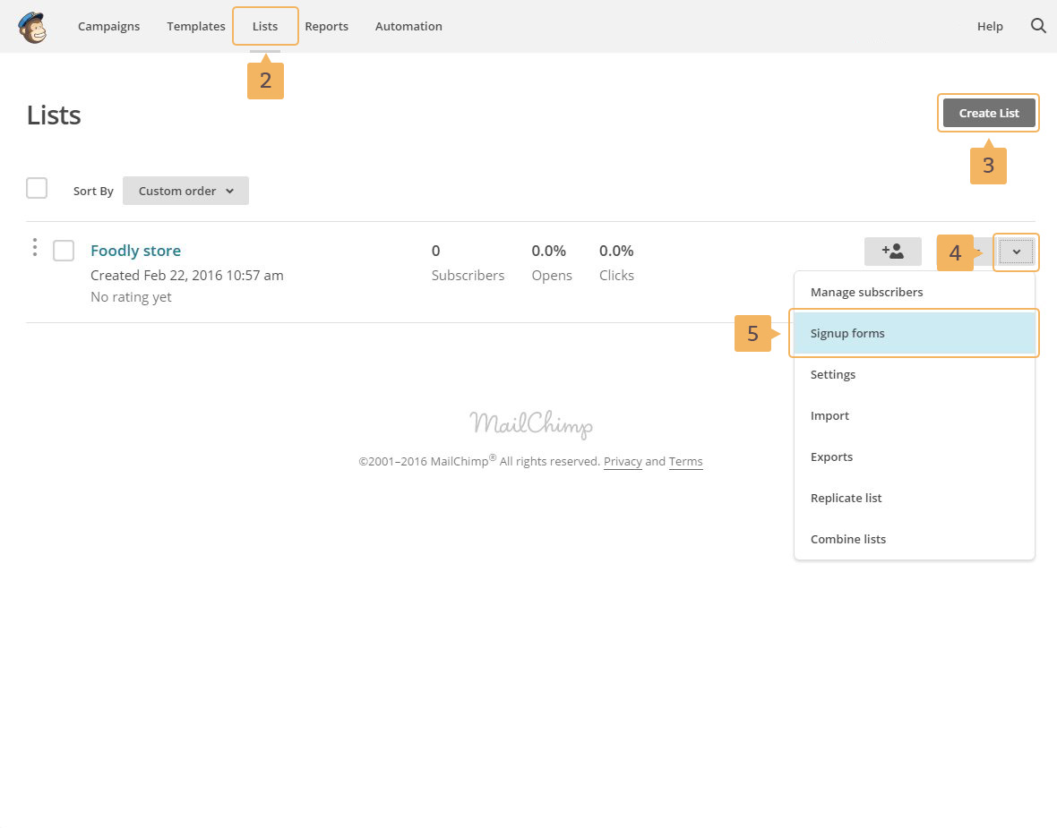Choose Combine lists menu entry
The width and height of the screenshot is (1057, 828).
click(x=847, y=539)
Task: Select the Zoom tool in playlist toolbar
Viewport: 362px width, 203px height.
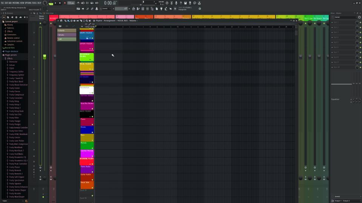Action: click(x=87, y=21)
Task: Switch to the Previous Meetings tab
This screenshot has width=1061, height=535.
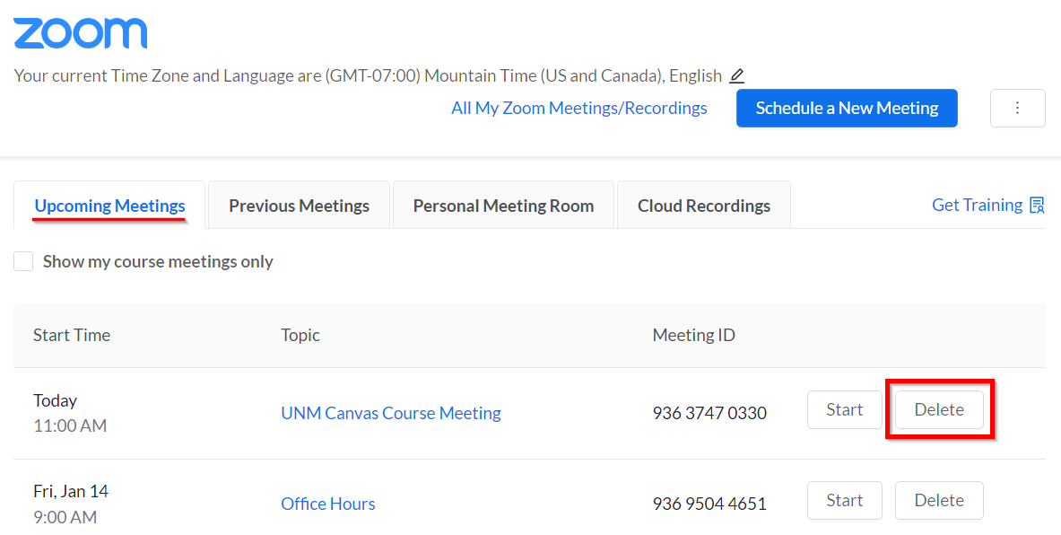Action: (x=299, y=206)
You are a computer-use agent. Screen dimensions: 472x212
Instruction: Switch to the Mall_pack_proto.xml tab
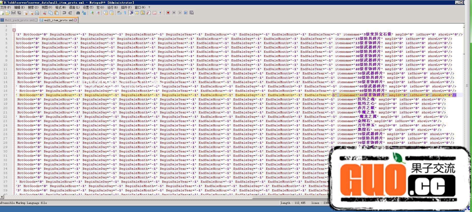click(19, 20)
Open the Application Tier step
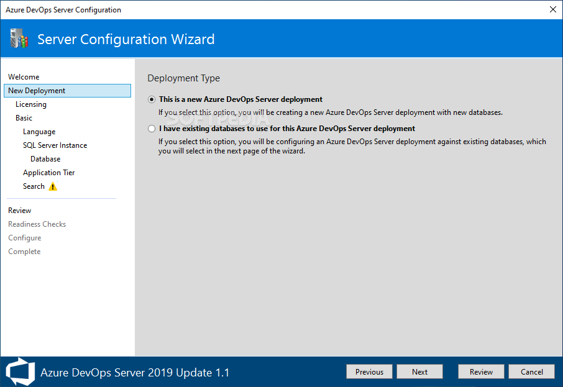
•••
▸ TASK TO CARRY OUT:
Give back exactly the lines from the line with "Task: Switch to the Previous Meetings tab" through the end of the material above, inclusive, with no pictures.

▸ EXERCISE OUTPUT:
Task: Switch to the Previous Meetings tab
This screenshot has width=1061, height=535.
Action: (x=299, y=206)
You are a computer-use agent. Screen dimensions: 472x212
Instruction: Switch to the Mall_pack_proto.xml tab
click(19, 20)
Open the Application Tier step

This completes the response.